A lower New York state appellate court ruled that the court-ordered 2022 congressional election map is to be returned to the state’s Independent Redistricting Commission for a redraw.
Before the last election, the state’s highest court, the New York Court of Appeals, made the original ruling that created the current map saying the legislature did not have the authority to draw when the Commission failed to do so in 2021. The lower court, however, agreed with the Democratic plaintiffs in rejecting the argument that the lines can only be drawn once in a decade.
Republicans will undoubtedly move to the Court of Appeals – New York does not have a state Supreme Court – for further consideration. The fact that the measure would then return to the same judicial panel that issued the final 2022 ruling suggests that Republicans may have a chance to prevail.
Democrats want a different congressional playing field because the Republicans gained a net three seats in the delegation during the 2022 elections. In contrast, the rejected legislature’s map would likely have only yielded the Republicans four of the state’s 26 congressional districts. Under the court map, GOP candidates won 11 seats, meaning we now see a 15D-11R New York delegation in the current House of Representatives.
The map may not be the principal reason Republicans found success in the 2022 election, however. Under the court’s map, using statistics from both the nonpartisan FiveThirtyEight and Dave’s Redistricting App data organizations, the Republicans should have won only seven seats, which would actually have meant a net loss of one when compared to the previous 2020 election results.
The difference is Republican candidates winning in Democratic seats. The now infamous Rep. George Santos (R-Long Island) won his 3rd District where Democrats held a D+4 advantage according to 538 and a 56.4D – 42.0R partisan lean advantage that Dave’s App calculated.
In the neighboring 4th District, freshman Rep.
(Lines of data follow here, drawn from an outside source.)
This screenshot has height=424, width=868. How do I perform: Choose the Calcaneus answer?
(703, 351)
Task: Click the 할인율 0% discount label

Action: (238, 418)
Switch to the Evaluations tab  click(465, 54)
Anthony D’Esposito (R-Island Park) won what is arguably the most Democratic seat that sends a Republican to the House in the 2022 national election cycle. Long Island’s 4th CD carries a D+10 rating from 538, and a 59.6D – 38.9R Dave’s App partisan lean.
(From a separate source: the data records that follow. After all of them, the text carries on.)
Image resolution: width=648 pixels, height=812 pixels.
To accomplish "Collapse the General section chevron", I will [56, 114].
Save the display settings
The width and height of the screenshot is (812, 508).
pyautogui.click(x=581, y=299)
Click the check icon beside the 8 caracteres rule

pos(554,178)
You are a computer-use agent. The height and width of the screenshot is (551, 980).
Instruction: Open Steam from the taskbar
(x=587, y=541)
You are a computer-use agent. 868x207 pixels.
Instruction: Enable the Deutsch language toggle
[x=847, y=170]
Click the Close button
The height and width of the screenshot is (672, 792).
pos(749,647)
Turning to the Hudson Valley, freshman Rep. Mike Lawler* (R-Pearl River) upset Democratic Congressional Campaign Committee (DCCC) chairman Sean Patrick Maloney in a 17th District that 538 rates D+7, and where Dave’s App calculates a 56.6D – 41.3R partisan lean. Here, other factors were in play that certainly contributed to Rep. Lawler’s victory. Rep. Maloney deciding to run here and forcing then-Rep. Mondaire Jones (D) out of his seat sat poorly with many Democratic activists and voters and may have caused a notable backlash against the veteran Congressman.
Finally, in the Syracuse anchored 22nd District seat, freshman Rep. Brandon Williams (R-Syracuse) won a seat that carried a D+2 rating from 538, with a Dave’s App partisan lean calculation of 53.4D – 43.1R. The 22nd was recrafted from former Rep. John Katko’s 24th District, a seat that was competitive throughout the decade but produced a Republican win in all but one election. The same pattern held true in 2022, but with a different GOP candidate.
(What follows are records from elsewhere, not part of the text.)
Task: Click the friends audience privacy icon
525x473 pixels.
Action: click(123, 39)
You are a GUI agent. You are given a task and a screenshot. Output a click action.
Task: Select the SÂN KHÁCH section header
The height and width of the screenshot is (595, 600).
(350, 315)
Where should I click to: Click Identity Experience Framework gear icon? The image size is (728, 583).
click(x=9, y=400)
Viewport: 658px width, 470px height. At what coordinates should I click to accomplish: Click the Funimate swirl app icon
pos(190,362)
Therefore, claiming that the New York Republican congressional victories were due to a favorable GOP map is a bit of a misnomer to say the least. In fact, each of these aforementioned members will be endangered in 2024 even under the existing congressional boundaries.
The lower appellate court action and subsequent legal wrangling to follow means we are still months away from a final resolution to the New York congressional map controversy. Regardless of what ultimately happens, count on another very active US House election cycle in New York. The eventual outcome in the Empire State may well be definitive in determining which party will control the chamber in the next Congress.
*denotes candidate received an AGC PAC contribution during the 2023-2024 election cycle.